AKP, geçen hafta yapılan kurultayla birlikte yeni bir "gerilim" siyaseti için işaret fişeği mi çaktı acaba?..
Son aylarda yapılan anketlerle AKP muhalifi çevrelerin yürüttüğü karşıt propagandalar oy oranları açısından birbiriyle çatışırken, iktidar partisine yakın araştırma şirketlerinin sonuçlarında bile Erdoğan'ın partisinin taban kaybına işaret edilmesi bir şeylerin ters gittiğini net olarak gösteriyordu...
Bu gerçeğin karşısındaki aksi tablo ise sakın ola sizi heyecanlandırmasın-umutlandırmasın!..
Çünkü dünya siyasetinin tam tersine gelişmelerin neredeyse kaotik bir gelenek haline geldiği Türkiye'de (muhalefetin bir kesimi) bırakın yükselmeyi, ne yazık ki erozyon kaosunda çırpınmaktan bile kurtulamıyor!..
Örneğin; İYİ Parti oylarının yükseldiğine ilişkin araştırma şirketlerinin tespitleri varken, ülkenin en köklü partisi için bunu söylemek pek mümkün olamıyor...
Bu görüş yalnızca bize ya da CHP'yi yakından takip edenlere ait değil...
Anketlerde CHP'nin oylarının bazen yüzde 17, bazen yüzde 21 gösterilmesi gibi kahredici sonuçlar yukarıdaki "erozyon" iddiasının tek dayanağı sayılmamalı...
Ana muhalefet liderinin geçtiğimiz aylarda, "oyumuz yükselmiyor, bunun sebebi seçmen değil, biziz" şeklindeki itirafı da gösteriyor ki, son yıllarda ideolojik değişim içinde olmakla da eleştirilen parti yönetimi, CHP'yi ayakta tutan kemikleşmiş kitleyle bile çatışınca, dünyada belki de muhalefetin iktidar karşısında oy kaybetmesine tek örnek olacak vahim bir gidişatta çırpınmaktan kurtulamıyor...
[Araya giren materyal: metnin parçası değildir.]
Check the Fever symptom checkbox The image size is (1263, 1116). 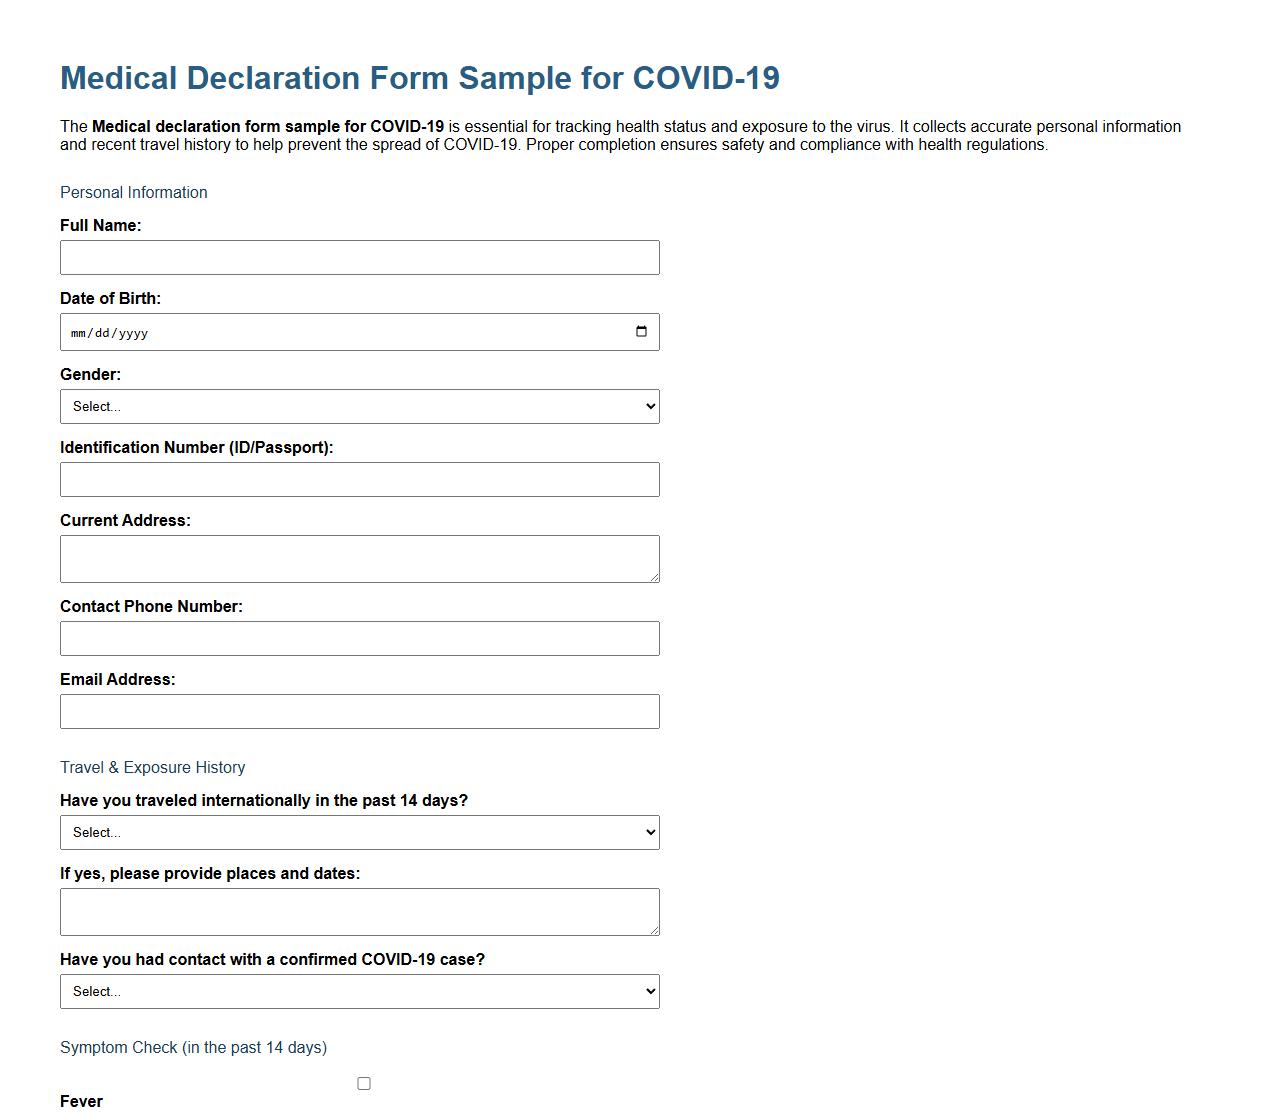coord(364,1083)
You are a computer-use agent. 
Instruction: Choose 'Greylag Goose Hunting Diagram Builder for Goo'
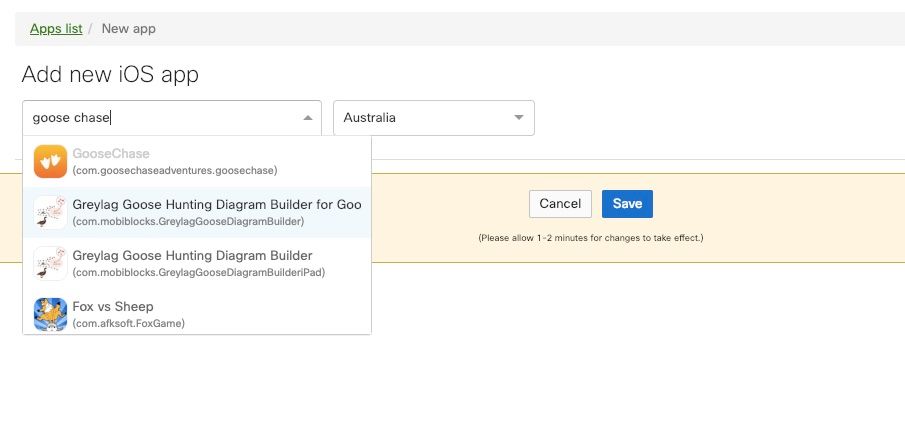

Hele daha geçen haftalarda, Atatürk ve laiklik karşıtı Cihangir İslam'ı Saadet Partisi'nden transfer etmesine rağmen, Kılıçdaroğlu'nun, "partinin sağa-sola kaydığı iddiası asparagas" demesi toplumda büyük şaşkınlık yarattı...
Laik çevreleri kışkırtmak!.
Aslında amacımız, CHP'nin genel merkezi ve İstanbul il başkanlığı hattında açıkça dillendirilen, "oyumuz yükselmiyor-iktidara hazır değiliz" keşmekeşinin de yol açtığı ve bir yandan HDP'ye, diğer yandan sağcı, hatta dinci siyasetçilere (!!!) göz kırpan tuhaf siyasetine dikkat çekmek değil... Asıl mesele şu;
Laikliğin Anayasa'ya girişi ve hilafetin kaldırılmasının yıldönümlerinde, bir tweet atmaktan bile aciz kalan, Andımız konusunda (İYİ Parti kadar bile tepki göstermeyen) ancak tam bunun karşısında, Atatürk'e-Anıtkabir'e saldıranları transfer ederek tuhaf bir savrulma içine giren CHP, toplumu ne yazık ki hayal kırıklığına uğratıyor...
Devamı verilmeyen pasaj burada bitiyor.